That change moved Winfrey’s show away from what was then a proliferation of trashy TV talk shows (with hosts such as Jenny Jones, Jerry Springer, and Ricki Lake), and when the scandal of a former Jenny Jones guest murdering another guest exploded in 1995, Winfrey was already far above the fray. In 1996, she started her book club, which played a seminal role in elevating Winfrey to iconic status. Most of her choices became instant bestsellers. Two years later, she introduced an occasional segment on her show, Change Your Life TV. She performed the theme song herself and conferred with self-help gurus such as the psychologist Dr. Phil McGraw, the financial adviser Suze Orman, the relationship mentor John Gray, and the spiritual writer Gary Zukav. Remembering Your Spirit, a five-minute segment about finding one’s center, ended each episode. Journaling and the search for “new truths” were encouraged, but for the first time, Winfrey’s ratings dropped. Two months later, she dialed back Change Your Life TV, cutting those themed shows by almost a third.

-- DATA LINES --

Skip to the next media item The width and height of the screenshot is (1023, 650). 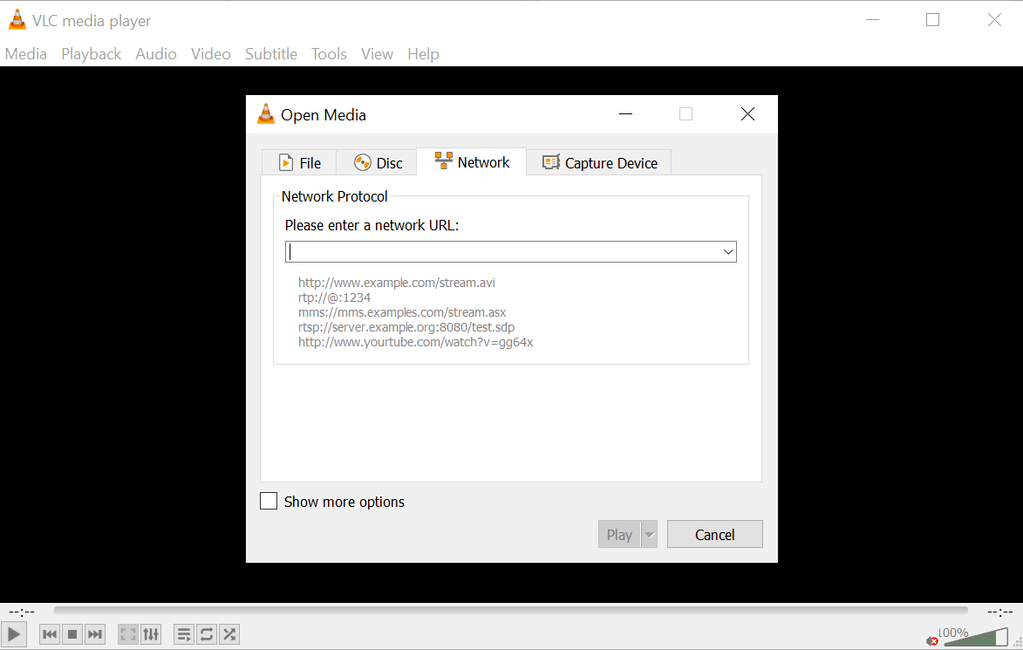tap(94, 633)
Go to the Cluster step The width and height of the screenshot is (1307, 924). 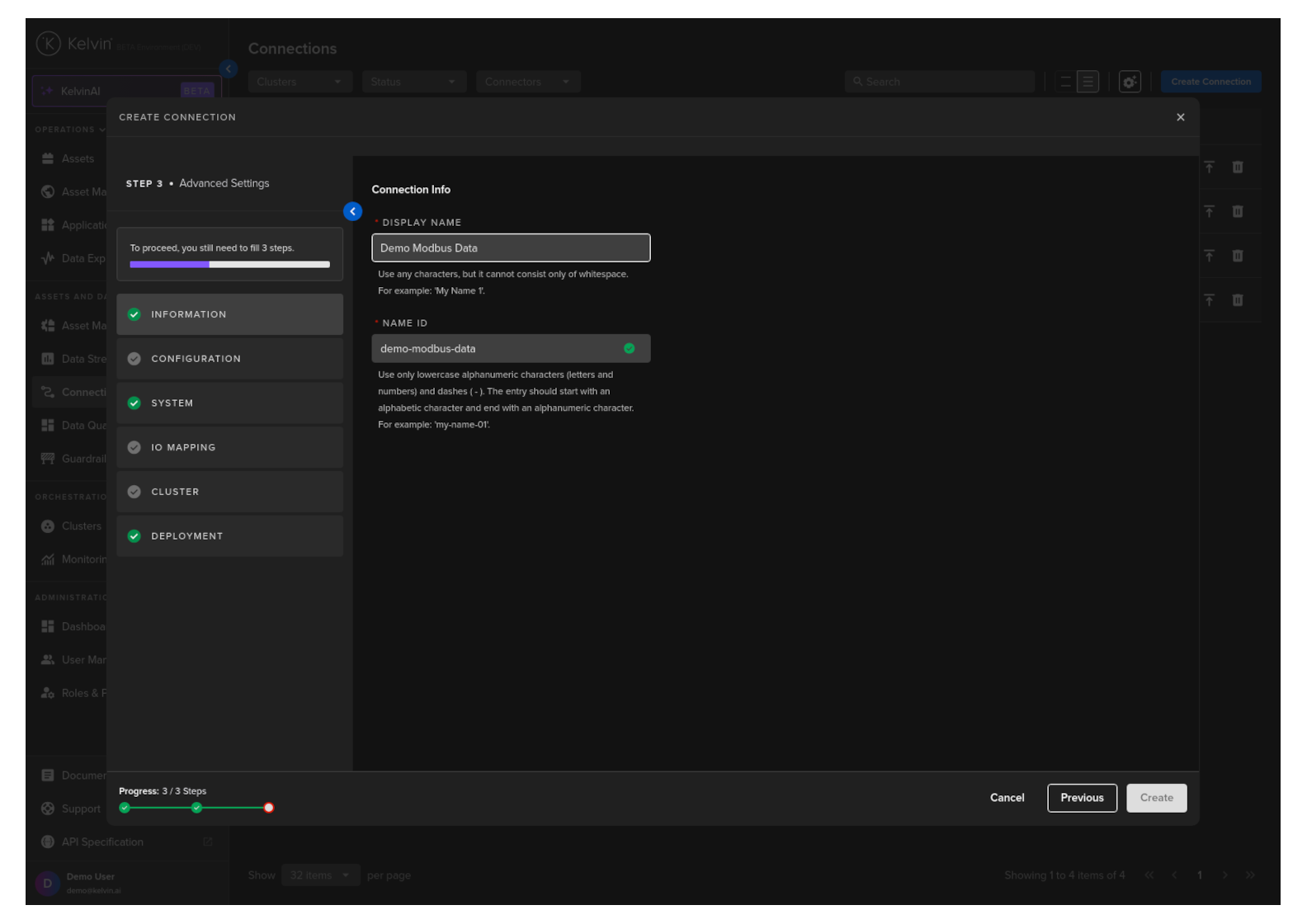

-- WORK REQUIRED --
Reproduce the passage above about Winfrey's talk show in full, word for word.

-- EXPECTED ANSWER --
That change moved Winfrey’s show away from what was then a proliferation of trashy TV talk shows (with hosts such as Jenny Jones, Jerry Springer, and Ricki Lake), and when the scandal of a former Jenny Jones guest murdering another guest exploded in 1995, Winfrey was already far above the fray. In 1996, she started her book club, which played a seminal role in elevating Winfrey to iconic status. Most of her choices became instant bestsellers. Two years later, she introduced an occasional segment on her show, Change Your Life TV. She performed the theme song herself and conferred with self-help gurus such as the psychologist Dr. Phil McGraw, the financial adviser Suze Orman, the relationship mentor John Gray, and the spiritual writer Gary Zukav. Remembering Your Spirit, a five-minute segment about finding one’s center, ended each episode. Journaling and the search for “new truths” were encouraged, but for the first time, Winfrey’s ratings dropped. Two months later, she dialed back Change Your Life TV, cutting those themed shows by almost a third.